(Dataset rows)
+++
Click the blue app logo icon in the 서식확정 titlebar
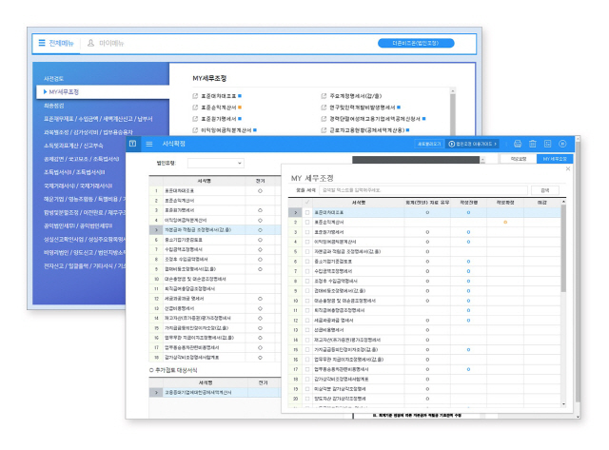 (133, 143)
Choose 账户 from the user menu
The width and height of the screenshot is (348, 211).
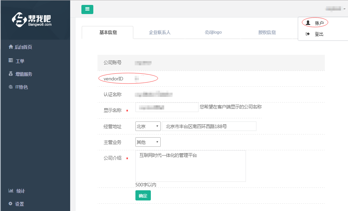tap(319, 23)
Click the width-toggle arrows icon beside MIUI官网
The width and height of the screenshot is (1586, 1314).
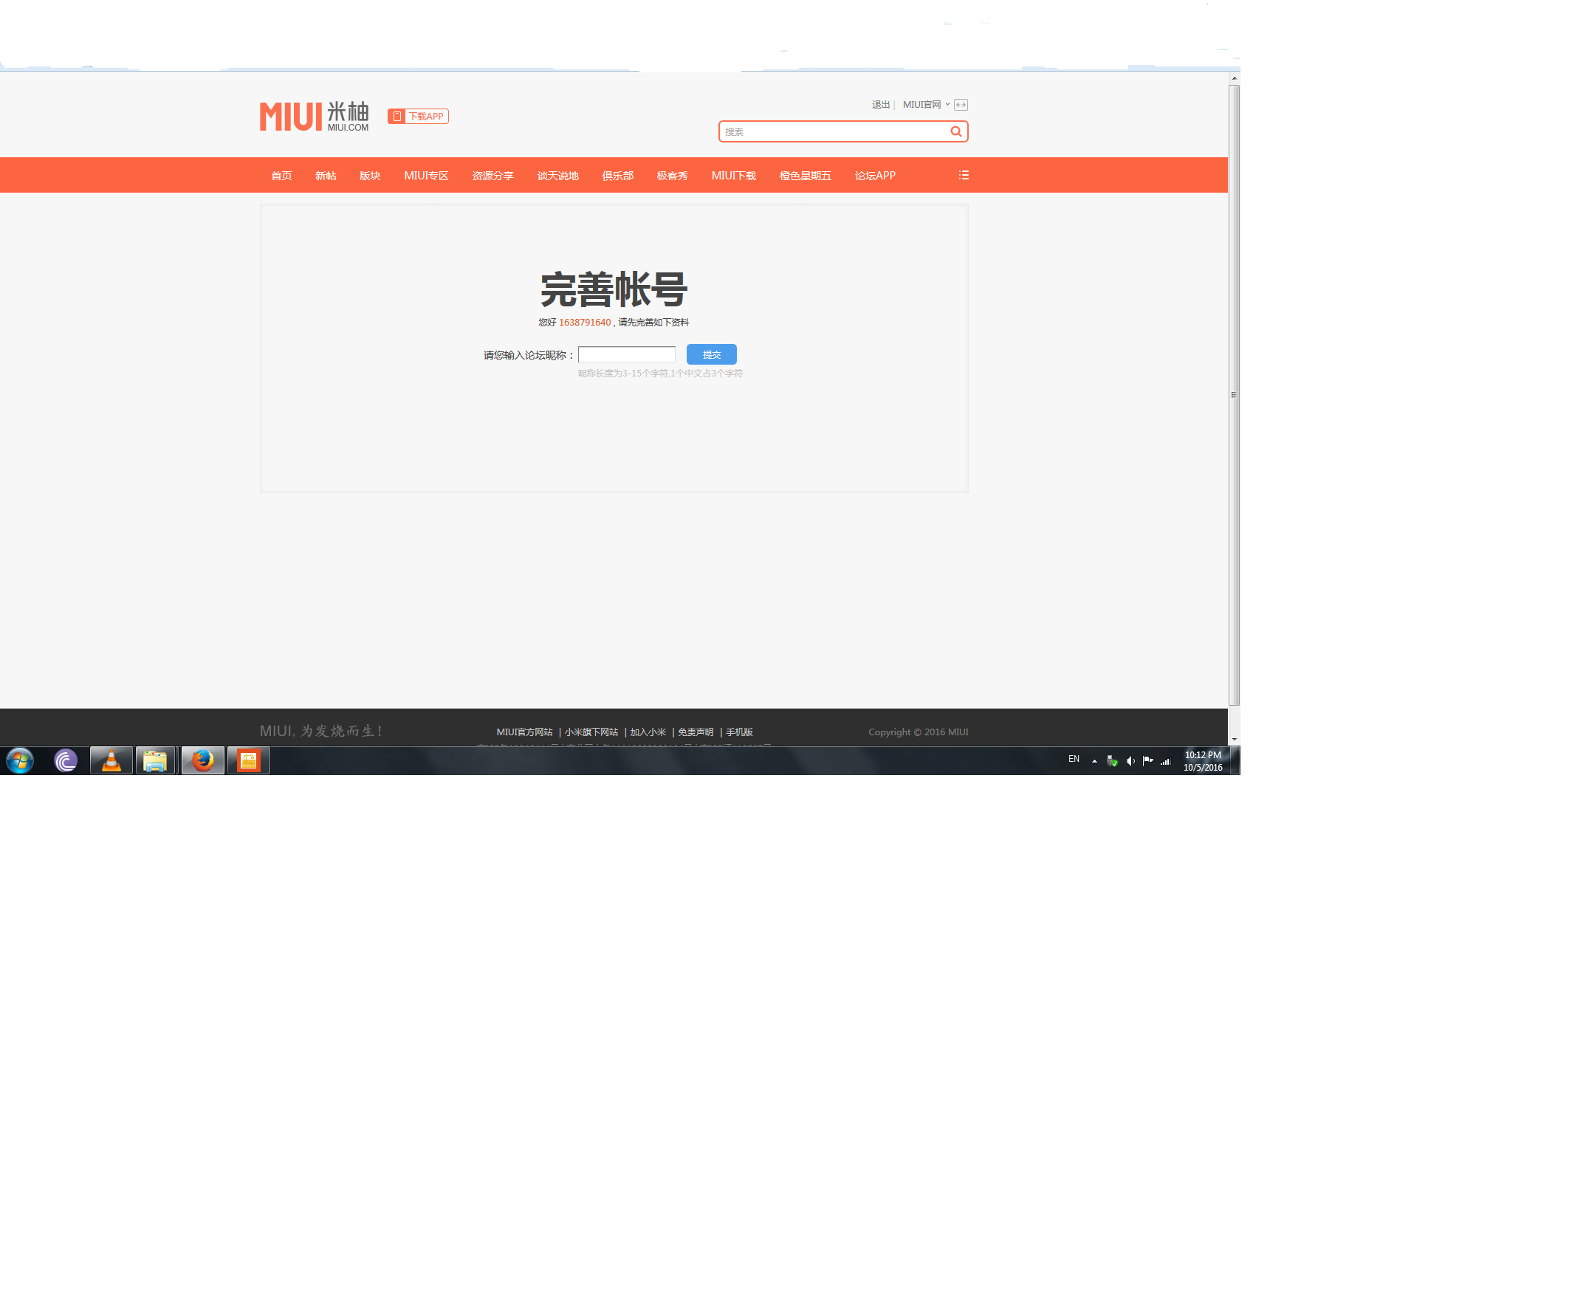[961, 105]
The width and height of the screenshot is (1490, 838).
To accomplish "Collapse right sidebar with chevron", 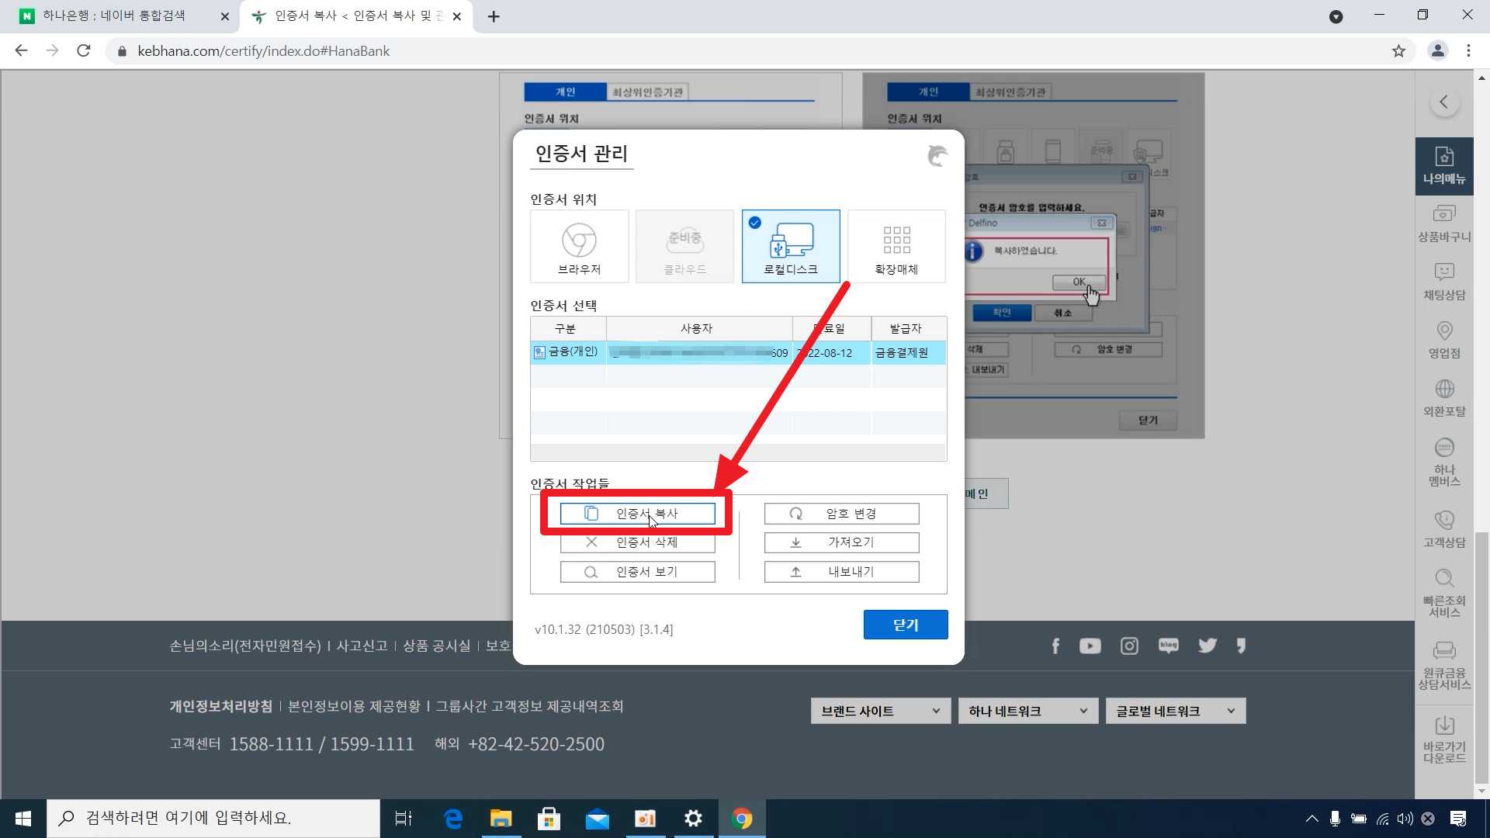I will [1443, 102].
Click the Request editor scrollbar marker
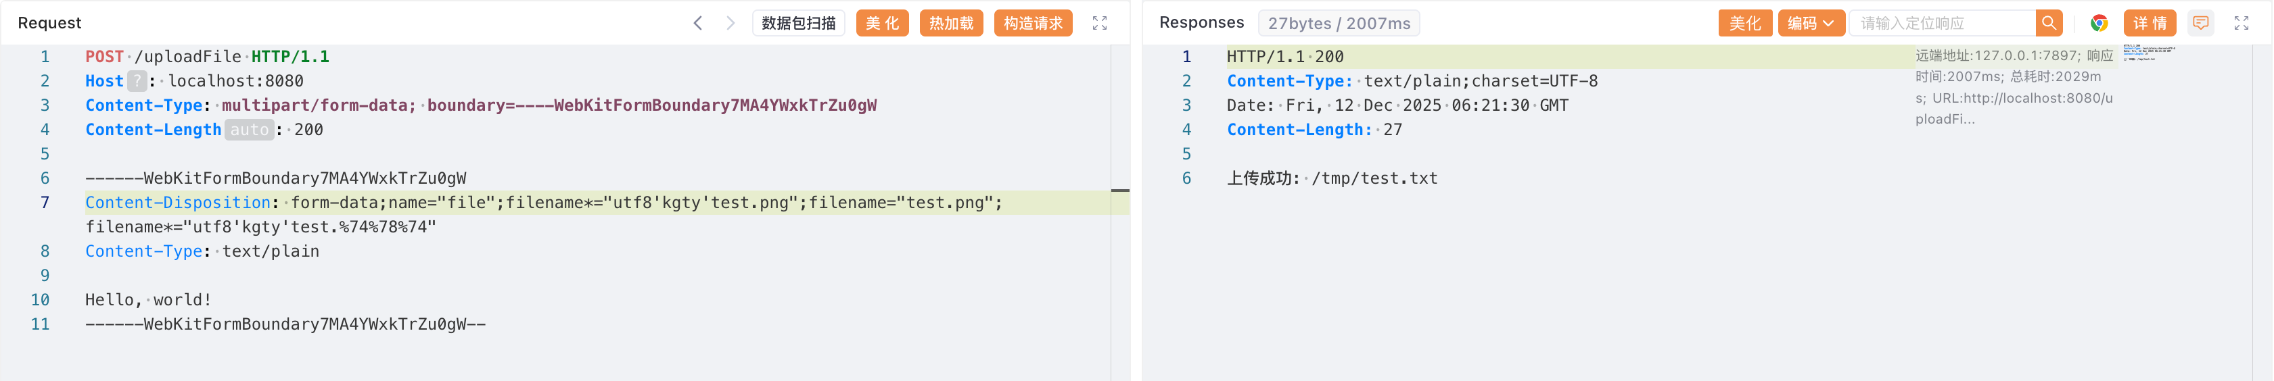 tap(1120, 191)
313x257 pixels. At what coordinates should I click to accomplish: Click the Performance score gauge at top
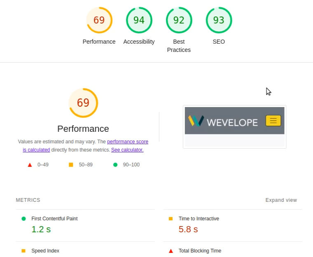pyautogui.click(x=99, y=20)
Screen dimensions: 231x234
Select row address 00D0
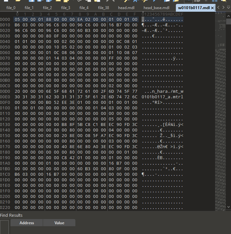point(5,91)
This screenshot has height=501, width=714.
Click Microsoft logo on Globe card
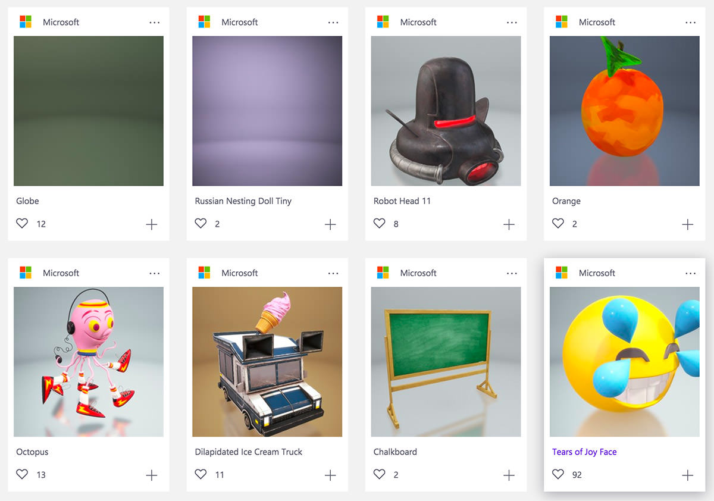point(26,22)
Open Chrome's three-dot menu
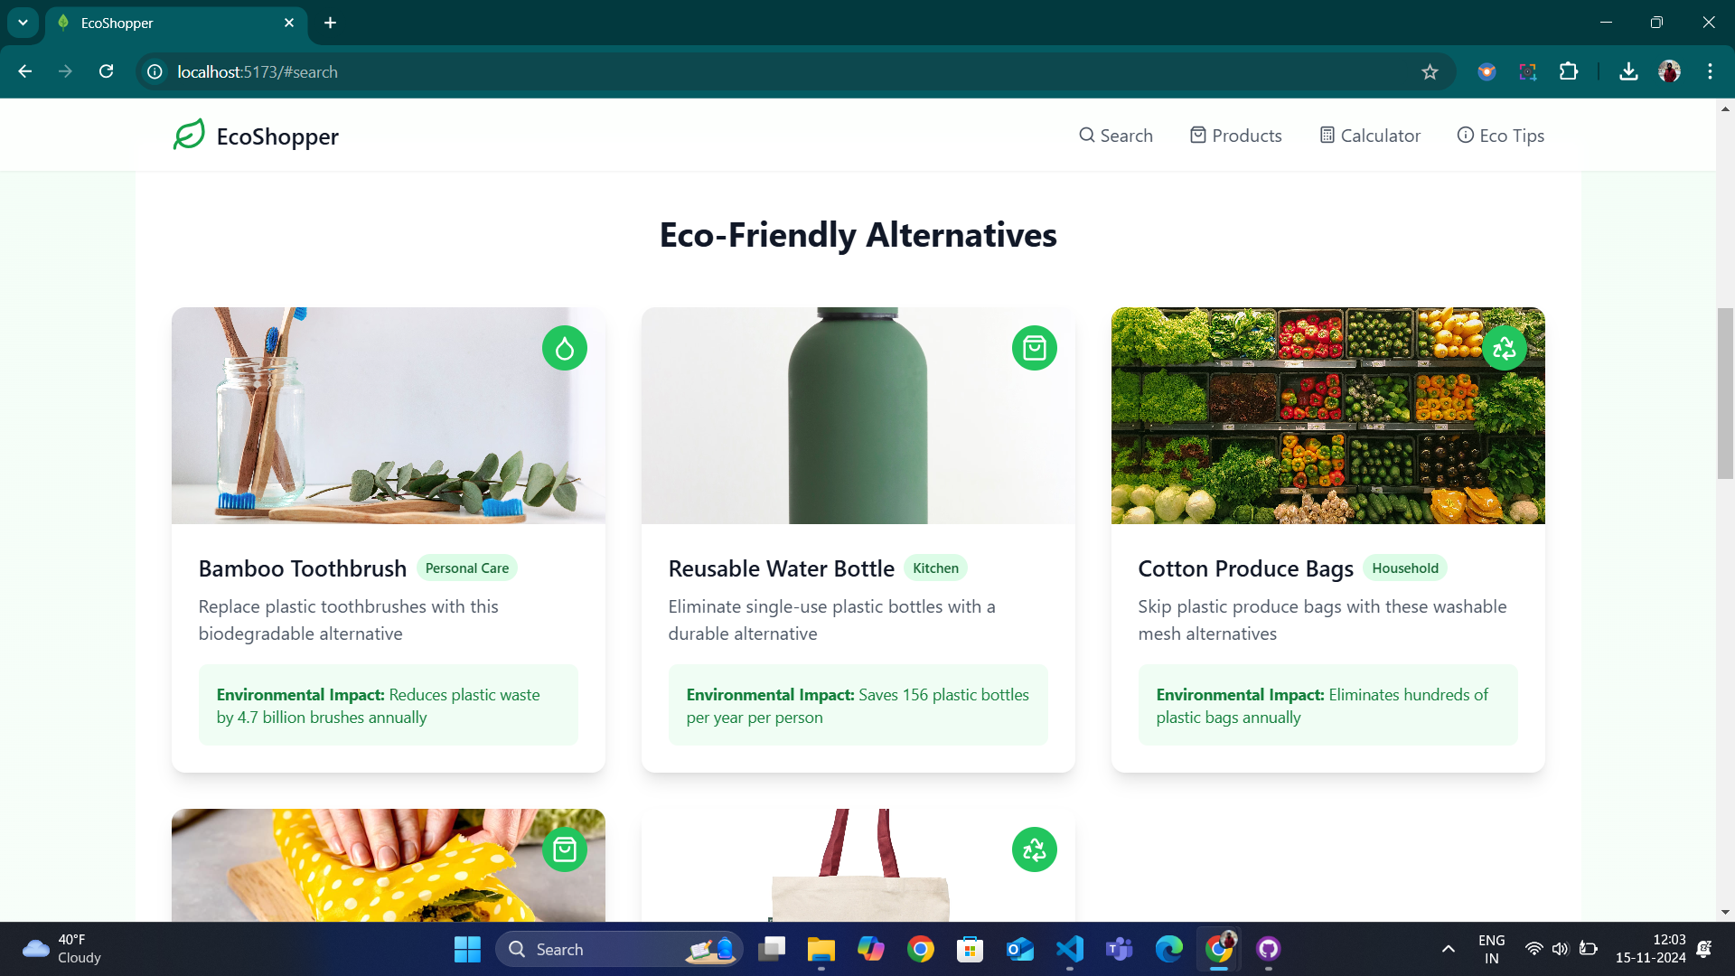 click(1710, 71)
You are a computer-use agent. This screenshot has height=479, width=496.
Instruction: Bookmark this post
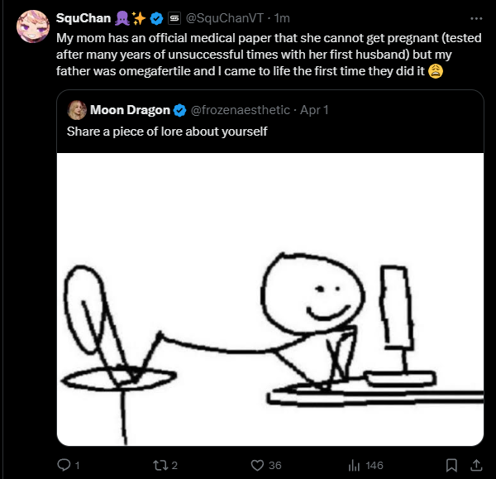coord(451,465)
+++
Copy every line of the entries above that contains the string "width".

● **The reply**:
The width and height of the screenshot is (348, 211).
Click the width-toggle arrows icon beside MIUI官网
The width and height of the screenshot is (1586, 1314).
The width and height of the screenshot is (1490, 838).
This screenshot has height=501, width=714.
You are a computer-use agent. This screenshot has height=479, width=496.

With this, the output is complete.